* **Document passage**:
········

Thursday, January 29, 2015

52 Ancestors 2015: #5 William Holzlider, Plowing Through "Chunks"

William Holzlider, center.  On either side of him are his children, Stella and Russell.
Also pictured is Stella's husband, Mason McCammon, and their dog Fanny.
Photo taken about 1920, along Bear Creek in Jennings County, Indiana.
My great-great grandfather, William Holzlider, was born on January 26, 1855 in Cincinnati, Ohio. His parents, George and Mary Gertrude, were recent immigrants to America.  (Family tradition is that George was a stowaway from Luxembourg.)  William had one older sister, Anna Mary, and three younger siblings: Edward, Julia, and Lena.  I'm not sure when his family moved to Indiana, but the Holzliders were in Jennings County, Indiana by the time the Civil War broke out.  William was working as a farm laborer on someone else's farm in Decatur county when he was 15.

The Holzlider house in Pierceville, Jennings County, Indiana.
On January 30, 1887, William married Ella Dorothy Smith in Jennings County, Indiana. He was 32, and she was 20.  William and Ella lived in Sandcreek Township, Indiana.  They had a family of six children: three boys and three girls.

William purchased 40 acres of woodland for $700 in Pierceville, Indiana in 1902 or 1903. I'm sure it was quite a job to clear the land of trees.  According to a letter written by William's daughter Bertha, the ground was all in "chunks." William and his young sons, Omer and Clyde (my great grandfather), worked hard plowing the land to make it tillable.

········

Records held in a dataset
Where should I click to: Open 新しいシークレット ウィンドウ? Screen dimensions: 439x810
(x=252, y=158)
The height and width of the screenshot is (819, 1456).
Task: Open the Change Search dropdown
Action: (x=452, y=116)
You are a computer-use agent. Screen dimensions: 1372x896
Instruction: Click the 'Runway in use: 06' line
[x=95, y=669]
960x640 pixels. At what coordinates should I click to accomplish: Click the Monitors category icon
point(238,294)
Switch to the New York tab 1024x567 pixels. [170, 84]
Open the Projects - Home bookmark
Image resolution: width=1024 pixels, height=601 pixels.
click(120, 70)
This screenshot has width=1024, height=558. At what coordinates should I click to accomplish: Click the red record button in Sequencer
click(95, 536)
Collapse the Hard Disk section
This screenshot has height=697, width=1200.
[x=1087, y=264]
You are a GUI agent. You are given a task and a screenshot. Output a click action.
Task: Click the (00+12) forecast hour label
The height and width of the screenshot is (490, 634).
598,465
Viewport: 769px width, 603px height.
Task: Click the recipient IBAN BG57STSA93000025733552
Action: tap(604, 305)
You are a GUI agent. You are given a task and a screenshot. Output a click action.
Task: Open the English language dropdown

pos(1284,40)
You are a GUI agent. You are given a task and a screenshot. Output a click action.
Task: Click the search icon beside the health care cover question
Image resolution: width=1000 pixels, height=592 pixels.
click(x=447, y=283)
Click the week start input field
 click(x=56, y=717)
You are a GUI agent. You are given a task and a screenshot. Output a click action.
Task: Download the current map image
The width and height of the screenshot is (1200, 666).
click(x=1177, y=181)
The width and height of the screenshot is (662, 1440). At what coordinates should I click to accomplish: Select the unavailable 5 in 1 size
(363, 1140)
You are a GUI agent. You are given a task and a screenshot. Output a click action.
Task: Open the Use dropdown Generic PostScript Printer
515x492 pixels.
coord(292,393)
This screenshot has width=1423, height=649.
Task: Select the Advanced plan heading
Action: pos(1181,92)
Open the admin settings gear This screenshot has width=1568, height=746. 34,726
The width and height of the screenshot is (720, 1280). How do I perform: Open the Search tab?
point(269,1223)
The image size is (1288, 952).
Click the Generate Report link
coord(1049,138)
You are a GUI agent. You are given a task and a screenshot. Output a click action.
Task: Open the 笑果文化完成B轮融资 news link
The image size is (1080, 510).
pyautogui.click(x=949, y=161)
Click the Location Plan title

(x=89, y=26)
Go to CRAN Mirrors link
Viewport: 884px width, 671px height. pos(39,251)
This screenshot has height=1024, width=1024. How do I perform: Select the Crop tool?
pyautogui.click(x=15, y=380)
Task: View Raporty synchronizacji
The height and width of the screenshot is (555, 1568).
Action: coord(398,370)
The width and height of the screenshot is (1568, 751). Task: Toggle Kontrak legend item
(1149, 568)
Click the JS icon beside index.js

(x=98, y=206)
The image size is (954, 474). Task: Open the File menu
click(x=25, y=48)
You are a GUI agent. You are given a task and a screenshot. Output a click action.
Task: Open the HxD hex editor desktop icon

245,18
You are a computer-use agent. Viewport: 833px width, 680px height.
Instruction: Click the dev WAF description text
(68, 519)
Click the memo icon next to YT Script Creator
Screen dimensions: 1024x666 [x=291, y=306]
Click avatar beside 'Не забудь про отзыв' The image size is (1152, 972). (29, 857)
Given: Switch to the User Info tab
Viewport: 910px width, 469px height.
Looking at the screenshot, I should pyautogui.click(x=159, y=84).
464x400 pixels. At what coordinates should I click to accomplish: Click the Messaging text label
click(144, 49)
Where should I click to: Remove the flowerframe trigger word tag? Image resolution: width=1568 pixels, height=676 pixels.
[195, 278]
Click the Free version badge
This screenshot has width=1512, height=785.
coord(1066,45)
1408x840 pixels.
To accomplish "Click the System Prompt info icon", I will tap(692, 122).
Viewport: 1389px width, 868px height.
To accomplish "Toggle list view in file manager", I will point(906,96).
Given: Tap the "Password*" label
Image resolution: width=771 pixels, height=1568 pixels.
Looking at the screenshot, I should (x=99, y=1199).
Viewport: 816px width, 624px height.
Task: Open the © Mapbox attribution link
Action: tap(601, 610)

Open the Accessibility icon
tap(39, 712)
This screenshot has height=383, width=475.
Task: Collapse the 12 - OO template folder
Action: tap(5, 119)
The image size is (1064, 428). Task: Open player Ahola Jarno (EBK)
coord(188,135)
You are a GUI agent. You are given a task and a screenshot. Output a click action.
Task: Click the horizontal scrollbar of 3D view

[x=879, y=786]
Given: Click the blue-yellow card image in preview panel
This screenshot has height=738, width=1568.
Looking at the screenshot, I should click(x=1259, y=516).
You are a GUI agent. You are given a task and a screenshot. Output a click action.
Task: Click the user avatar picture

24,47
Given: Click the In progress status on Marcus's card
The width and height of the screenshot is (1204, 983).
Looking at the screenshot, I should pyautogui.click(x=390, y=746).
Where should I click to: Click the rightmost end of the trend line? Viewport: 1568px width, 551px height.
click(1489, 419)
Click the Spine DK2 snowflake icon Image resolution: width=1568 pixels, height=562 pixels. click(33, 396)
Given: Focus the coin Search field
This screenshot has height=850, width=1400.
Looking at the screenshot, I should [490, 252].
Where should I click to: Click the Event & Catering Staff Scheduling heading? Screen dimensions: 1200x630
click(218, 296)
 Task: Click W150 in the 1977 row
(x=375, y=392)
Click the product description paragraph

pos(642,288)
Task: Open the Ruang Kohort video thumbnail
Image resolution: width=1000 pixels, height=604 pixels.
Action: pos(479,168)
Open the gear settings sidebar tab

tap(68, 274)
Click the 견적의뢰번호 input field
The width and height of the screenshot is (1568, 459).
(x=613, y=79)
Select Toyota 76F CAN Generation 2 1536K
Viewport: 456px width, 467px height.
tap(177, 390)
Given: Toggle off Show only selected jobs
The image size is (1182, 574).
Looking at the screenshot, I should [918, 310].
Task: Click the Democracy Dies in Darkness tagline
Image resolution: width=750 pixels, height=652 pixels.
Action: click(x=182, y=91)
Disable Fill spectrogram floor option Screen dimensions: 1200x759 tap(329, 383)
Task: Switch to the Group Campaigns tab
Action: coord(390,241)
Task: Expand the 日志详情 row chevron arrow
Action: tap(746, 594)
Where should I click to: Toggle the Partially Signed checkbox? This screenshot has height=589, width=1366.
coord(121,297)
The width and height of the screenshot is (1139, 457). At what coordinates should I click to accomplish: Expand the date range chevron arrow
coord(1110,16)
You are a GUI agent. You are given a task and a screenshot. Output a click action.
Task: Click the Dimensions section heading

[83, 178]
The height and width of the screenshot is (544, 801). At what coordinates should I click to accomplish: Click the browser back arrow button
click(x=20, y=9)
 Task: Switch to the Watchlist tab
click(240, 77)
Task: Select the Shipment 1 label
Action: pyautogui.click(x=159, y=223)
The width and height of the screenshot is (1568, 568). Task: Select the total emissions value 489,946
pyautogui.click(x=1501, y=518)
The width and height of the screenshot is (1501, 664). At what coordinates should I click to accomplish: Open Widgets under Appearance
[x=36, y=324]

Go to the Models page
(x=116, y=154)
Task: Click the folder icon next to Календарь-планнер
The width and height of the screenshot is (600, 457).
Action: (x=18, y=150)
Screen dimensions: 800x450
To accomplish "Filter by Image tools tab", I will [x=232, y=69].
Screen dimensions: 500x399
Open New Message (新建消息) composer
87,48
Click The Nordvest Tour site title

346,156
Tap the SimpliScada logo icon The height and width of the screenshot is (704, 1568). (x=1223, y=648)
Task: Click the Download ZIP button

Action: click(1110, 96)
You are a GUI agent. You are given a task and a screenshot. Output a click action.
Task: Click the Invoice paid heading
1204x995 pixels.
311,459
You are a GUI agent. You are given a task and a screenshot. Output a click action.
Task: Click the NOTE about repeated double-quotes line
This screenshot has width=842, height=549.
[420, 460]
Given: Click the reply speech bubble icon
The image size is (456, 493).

········

* **Requirement 1**: Name all of William Holzlider's siblings mentioned in the post about him.
* **Requirement 2**: Summarize the post about William Holzlider in two sentences.
* **Requirement 3**: Reproduce word for word the part of the post about William Holzlider starting with "52 Ancestors 2015: #5" and going on through "Creek in Jennings County, Indiana.".

* **Complete answer 1**: Anna Mary, Edward, Julia, Lena

* **Complete answer 2**: William Holzlider, the writer's great-great grandfather, was born in Cincinnati, Ohio, on January 26, 1855, to recent immigrants George and Mary Gertrude; his family was in Jennings County, Indiana, by the time of the Civil War, and in 1887 he married Ella Dorothy Smith there and had six children. Around 1902 or 1903 he bought 40 acres of woodland in Pierceville, Indiana, and he and his young sons Omer and Clyde worked hard to plow the land into tillable ground.

* **Complete answer 3**:
52 Ancestors 2015: #5 William Holzlider, Plowing Through "Chunks"

William Holzlider, center.  On either side of him are his children, Stella and Russell.
Also pictured is Stella's husband, Mason McCammon, and their dog Fanny.
Photo taken about 1920, along Bear Creek in Jennings County, Indiana.